═══ Source information ═══
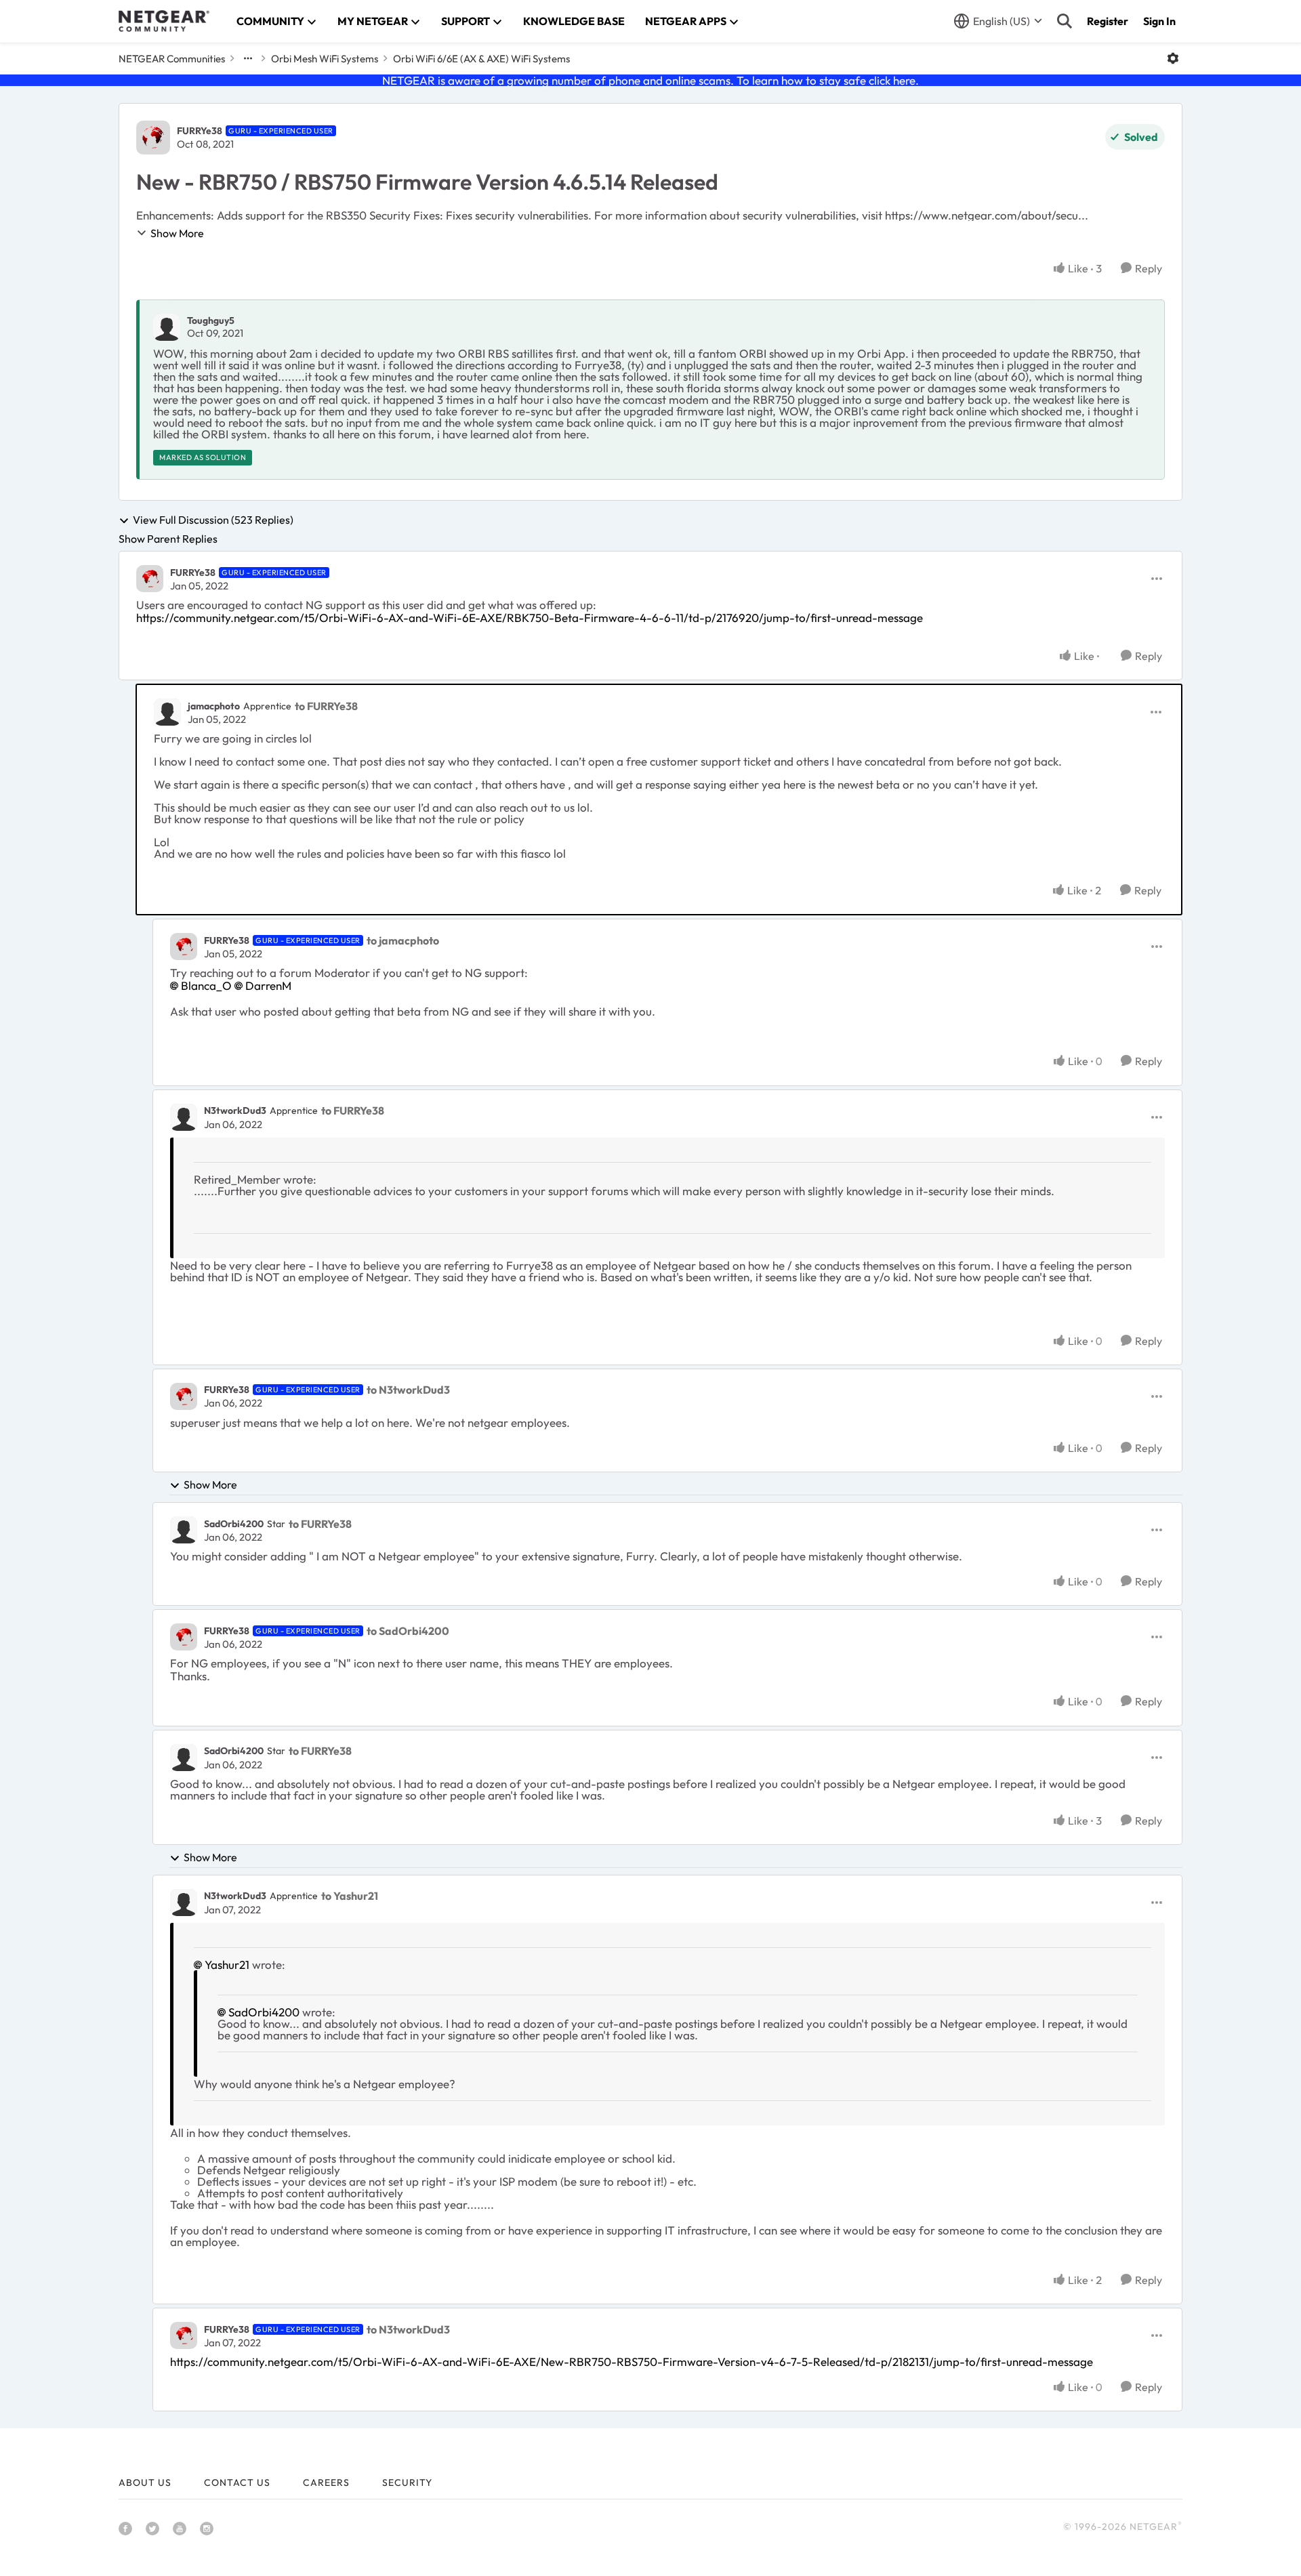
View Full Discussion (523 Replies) (213, 520)
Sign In (1159, 21)
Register (1107, 21)
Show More (177, 233)
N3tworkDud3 (235, 1110)
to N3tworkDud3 (408, 1389)
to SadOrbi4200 (408, 1630)
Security (407, 2482)
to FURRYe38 (326, 706)
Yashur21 (227, 1964)
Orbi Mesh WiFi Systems (324, 58)
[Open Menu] (1172, 58)
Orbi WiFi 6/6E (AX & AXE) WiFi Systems (481, 58)
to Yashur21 (349, 1895)
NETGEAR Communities (172, 58)
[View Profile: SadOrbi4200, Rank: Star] (183, 1529)
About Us (145, 2482)
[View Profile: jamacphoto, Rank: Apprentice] (167, 712)
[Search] (1064, 21)
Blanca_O (206, 985)
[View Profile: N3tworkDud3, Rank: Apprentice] (183, 1117)
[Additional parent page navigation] (248, 58)
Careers (326, 2482)
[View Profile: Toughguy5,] (166, 327)
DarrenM (268, 985)
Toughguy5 (210, 320)
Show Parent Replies (168, 538)
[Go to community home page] (164, 21)
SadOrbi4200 (234, 1524)
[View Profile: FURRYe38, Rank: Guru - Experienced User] (153, 137)
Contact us (237, 2482)
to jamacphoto (403, 940)
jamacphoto (214, 706)
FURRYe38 (199, 131)
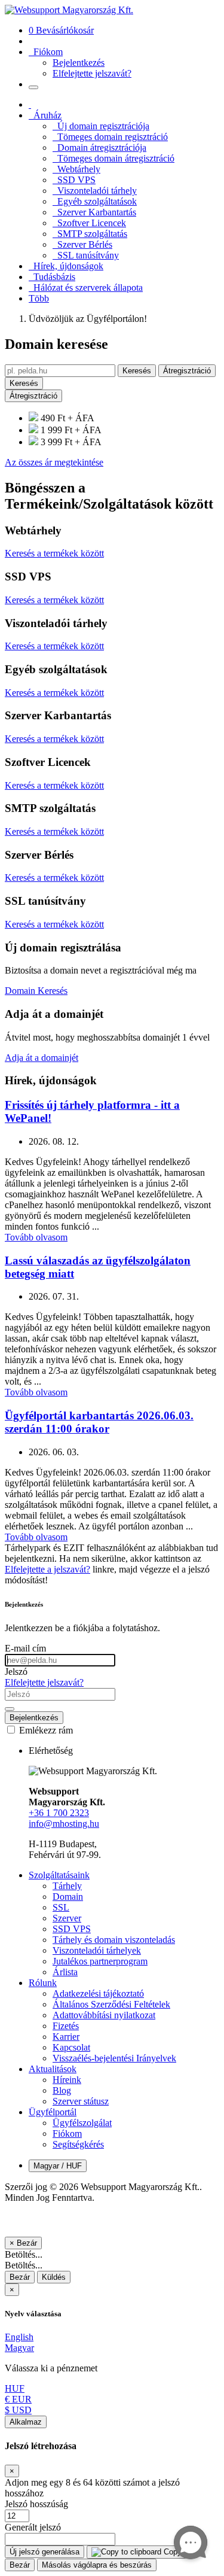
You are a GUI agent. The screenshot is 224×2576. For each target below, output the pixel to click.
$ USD (18, 2410)
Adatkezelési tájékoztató (98, 1993)
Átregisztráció (187, 370)
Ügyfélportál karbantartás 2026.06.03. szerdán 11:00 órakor (99, 1422)
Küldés (54, 2277)
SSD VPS (72, 1929)
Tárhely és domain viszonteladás (114, 1940)
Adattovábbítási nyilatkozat (104, 2015)
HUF (14, 2388)
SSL (61, 1907)
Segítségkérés (78, 2144)
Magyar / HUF (57, 2165)
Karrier (66, 2036)
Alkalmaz (26, 2421)
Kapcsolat (71, 2047)
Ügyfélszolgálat (82, 2123)
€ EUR (18, 2399)
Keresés (136, 370)
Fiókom (67, 2133)
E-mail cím (25, 1648)
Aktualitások (52, 2069)
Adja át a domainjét (41, 1058)
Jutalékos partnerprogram (100, 1961)
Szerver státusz (81, 2101)
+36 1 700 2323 (59, 1813)
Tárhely (67, 1886)
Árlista (65, 1972)
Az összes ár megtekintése (54, 462)
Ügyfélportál (52, 2112)
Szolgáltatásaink (59, 1875)
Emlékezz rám (45, 1730)
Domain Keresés (36, 991)
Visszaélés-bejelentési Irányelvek (114, 2058)
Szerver (67, 1918)
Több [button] (39, 298)
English (19, 2337)
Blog (62, 2090)
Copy (171, 2551)
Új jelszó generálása (44, 2551)
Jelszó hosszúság (36, 2504)
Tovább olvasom (36, 1237)
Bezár (20, 2277)
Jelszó (16, 1671)
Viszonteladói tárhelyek (97, 1950)
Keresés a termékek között (54, 553)
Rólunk (43, 1983)
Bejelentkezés (34, 1717)
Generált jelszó (33, 2527)
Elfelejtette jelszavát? (44, 1682)
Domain (68, 1896)
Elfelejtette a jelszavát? (47, 1569)
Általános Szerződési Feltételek (111, 2004)
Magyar (19, 2348)
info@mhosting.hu (64, 1823)
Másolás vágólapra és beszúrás (97, 2564)
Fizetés (66, 2026)
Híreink (67, 2080)
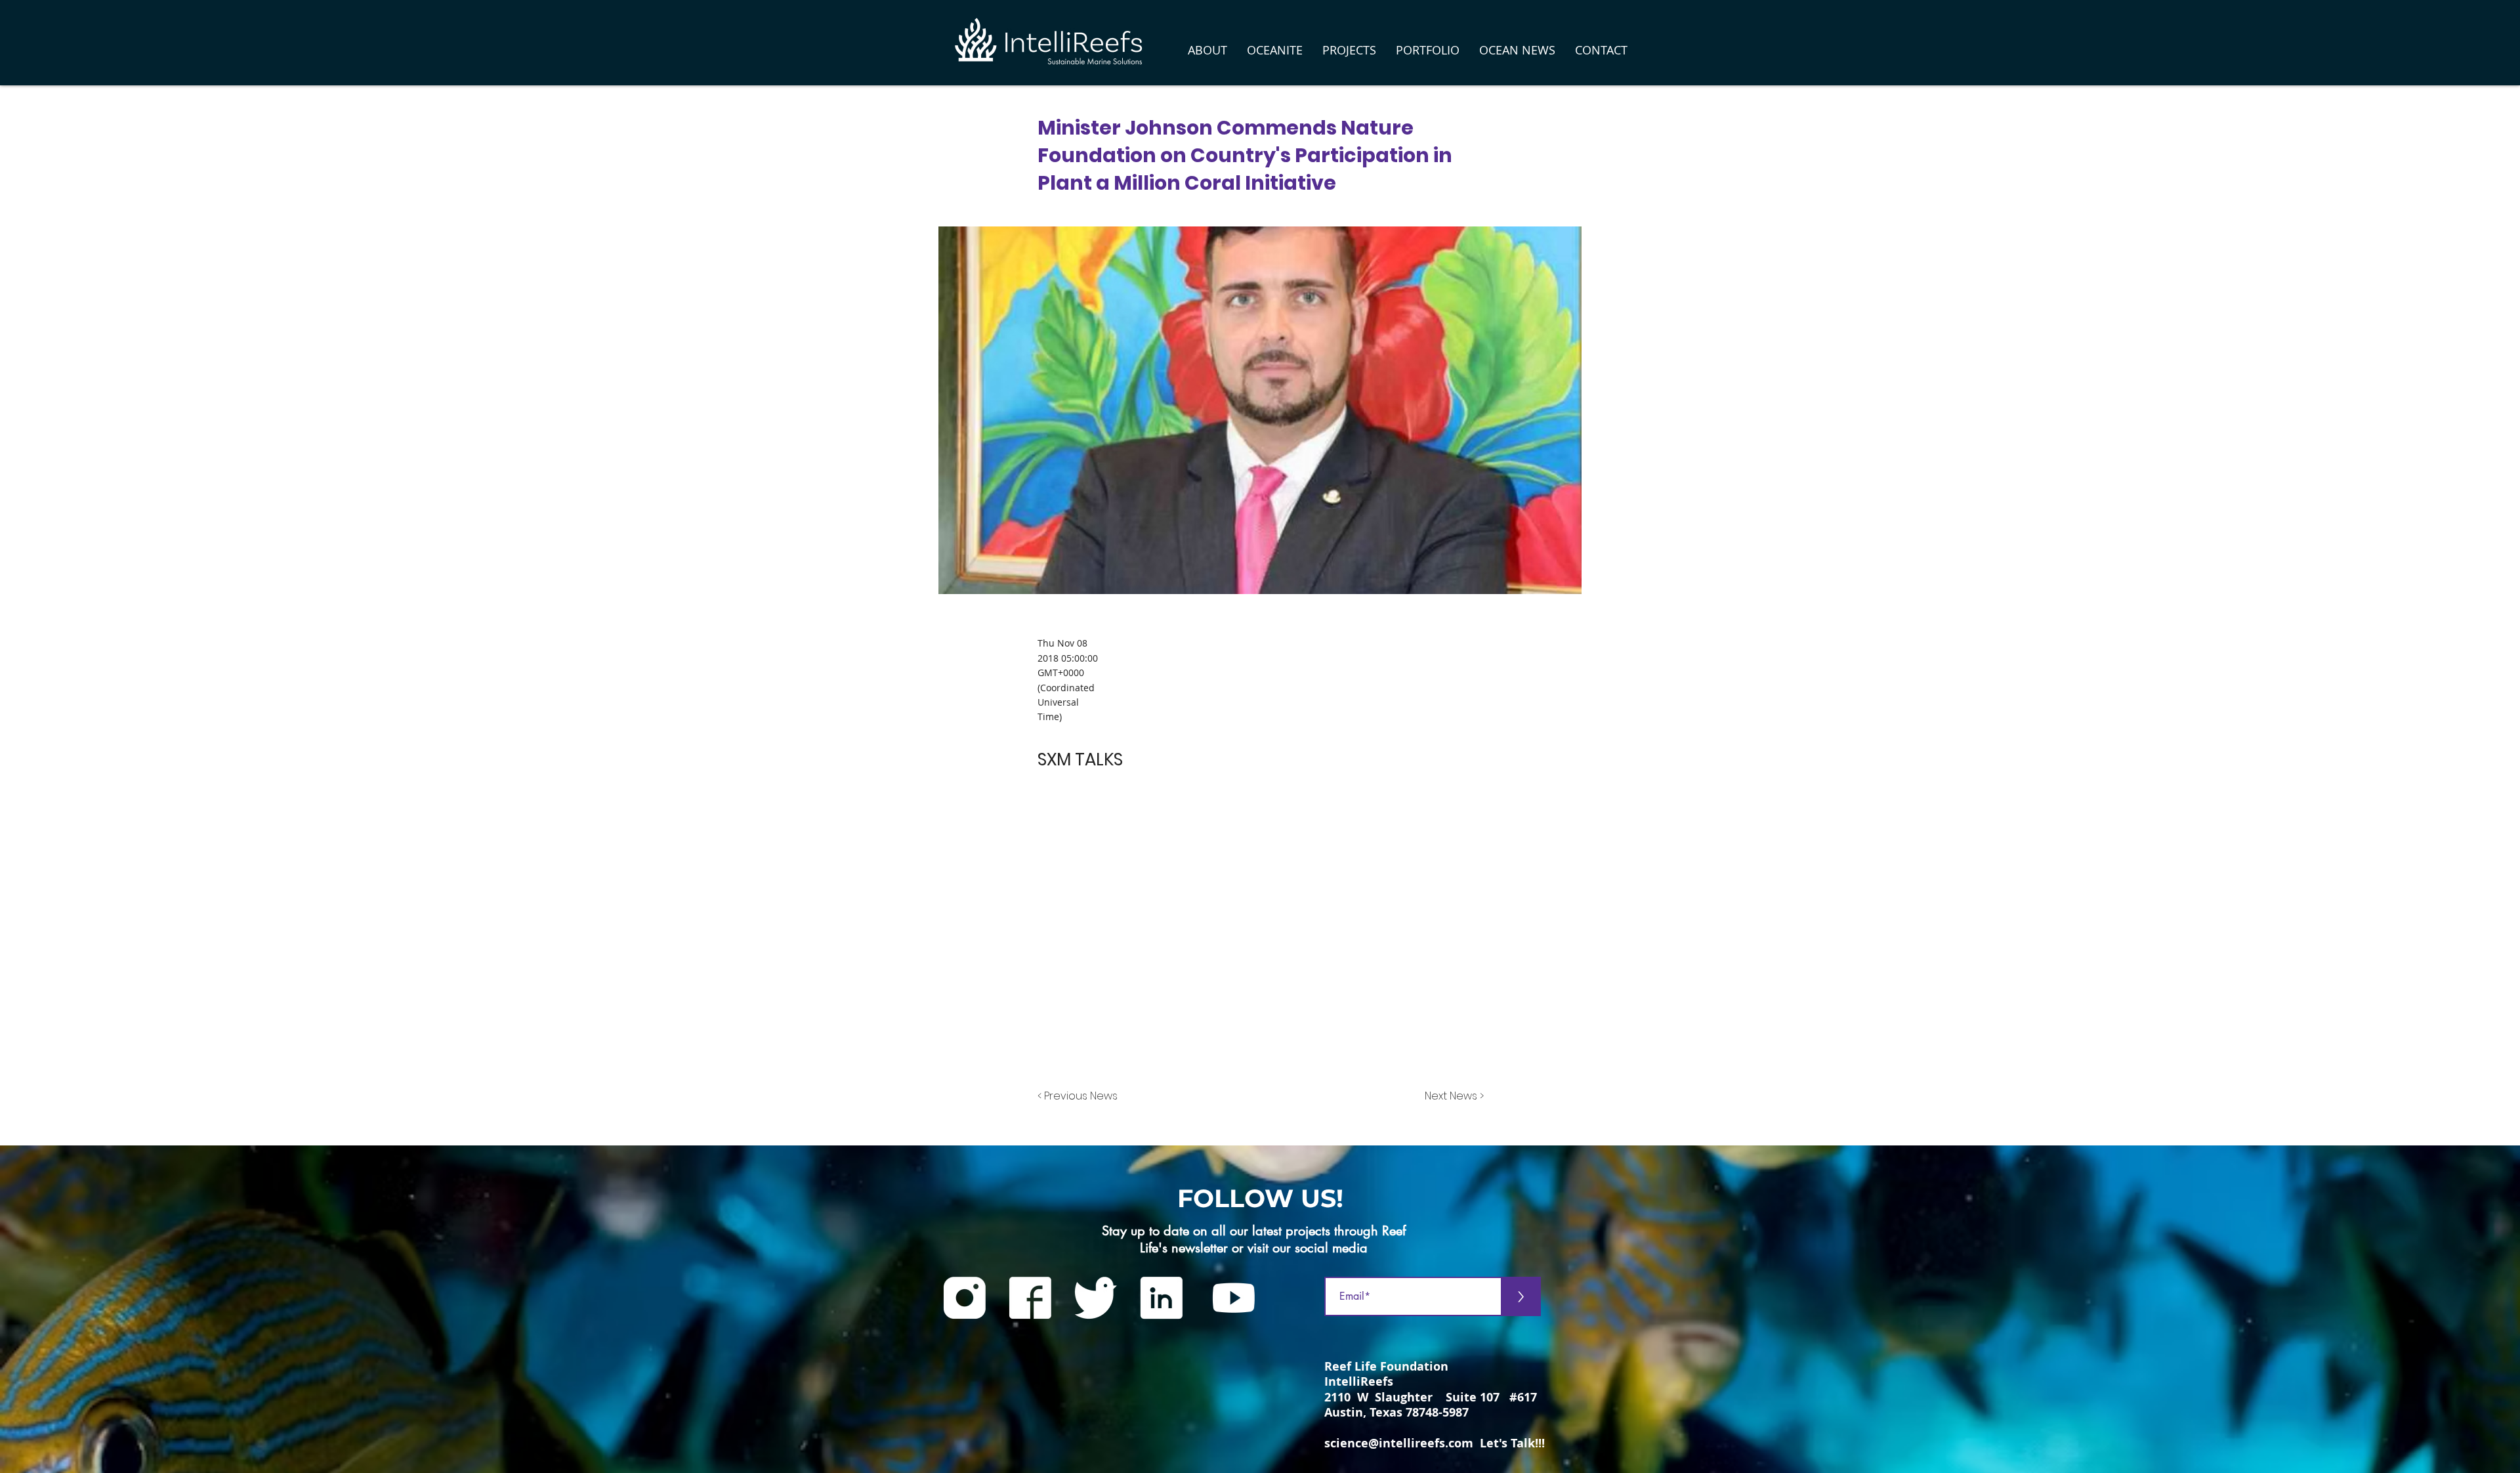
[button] (1207, 49)
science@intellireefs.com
═══
* _Your task_: Would you output the full listing exactly as it stands, minus the images?

* _Answer to this exercise_:
View Full Discussion (523 Replies) (213, 520)
Sign In (1159, 21)
Register (1107, 21)
Show More (177, 233)
N3tworkDud3 (235, 1110)
to N3tworkDud3 (408, 1389)
to SadOrbi4200 (408, 1630)
Security (407, 2482)
to FURRYe38 (326, 706)
Yashur21 (227, 1964)
Orbi Mesh WiFi Systems (324, 58)
[Open Menu] (1172, 58)
Orbi WiFi 6/6E (AX & AXE) WiFi Systems (481, 58)
to Yashur21 (349, 1895)
NETGEAR Communities (172, 58)
[View Profile: SadOrbi4200, Rank: Star] (183, 1529)
About Us (145, 2482)
[View Profile: jamacphoto, Rank: Apprentice] (167, 712)
[Search] (1064, 21)
Blanca_O (206, 985)
[View Profile: N3tworkDud3, Rank: Apprentice] (183, 1117)
[Additional parent page navigation] (248, 58)
Careers (326, 2482)
[View Profile: Toughguy5,] (166, 327)
DarrenM (268, 985)
Toughguy5 (210, 320)
Show Parent Replies (168, 538)
[Go to community home page] (164, 21)
SadOrbi4200 (234, 1524)
[View Profile: FURRYe38, Rank: Guru - Experienced User] (153, 137)
Contact us (237, 2482)
to jamacphoto (403, 940)
jamacphoto (214, 706)
FURRYe38 (199, 131)
You are a GUI agent. The screenshot is 224×2576. For each target below, output the pixel to click.
$ USD (18, 2410)
Adatkezelési tájékoztató (98, 1993)
Átregisztráció (187, 370)
Ügyfélportál karbantartás 2026.06.03. szerdán 11:00 órakor (99, 1422)
Küldés (54, 2277)
SSD VPS (72, 1929)
Tárhely és domain viszonteladás (114, 1940)
Adattovábbítási nyilatkozat (104, 2015)
HUF (14, 2388)
SSL (61, 1907)
Segítségkérés (78, 2144)
Magyar / HUF (57, 2165)
Karrier (66, 2036)
Alkalmaz (26, 2421)
Kapcsolat (71, 2047)
Ügyfélszolgálat (82, 2123)
€ EUR (18, 2399)
Keresés (136, 370)
Fiókom (67, 2133)
E-mail cím (25, 1648)
Aktualitások (52, 2069)
Adja át a domainjét (41, 1058)
Jutalékos partnerprogram (100, 1961)
Szerver státusz (81, 2101)
+36 1 700 2323 (59, 1813)
Tárhely (67, 1886)
Árlista (65, 1972)
Az összes ár megtekintése (54, 462)
Ügyfélportál (52, 2112)
Szolgáltatásaink (59, 1875)
Emlékezz rám (45, 1730)
Domain Keresés (36, 991)
Visszaélés-bejelentési Irányelvek (114, 2058)
Szerver (67, 1918)
Több [button] (39, 298)
English (19, 2337)
Blog (62, 2090)
Copy (171, 2551)
Új jelszó generálása (44, 2551)
Jelszó hosszúság (36, 2504)
Tovább olvasom (36, 1237)
Bezár (20, 2277)
Jelszó (16, 1671)
Viszonteladói tárhelyek (97, 1950)
Keresés a termékek között (54, 553)
Rólunk (43, 1983)
Bejelentkezés (34, 1717)
Generált jelszó (33, 2527)
Elfelejtette jelszavát? (44, 1682)
Domain (68, 1896)
Elfelejtette a jelszavát? (47, 1569)
Általános Szerződési Feltételek (111, 2004)
Magyar (19, 2348)
info@mhosting.hu (64, 1823)
Másolás vágólapra és beszúrás (97, 2564)
Fizetés (66, 2026)
Híreink (67, 2080)
[button] (1207, 49)
science@intellireefs.com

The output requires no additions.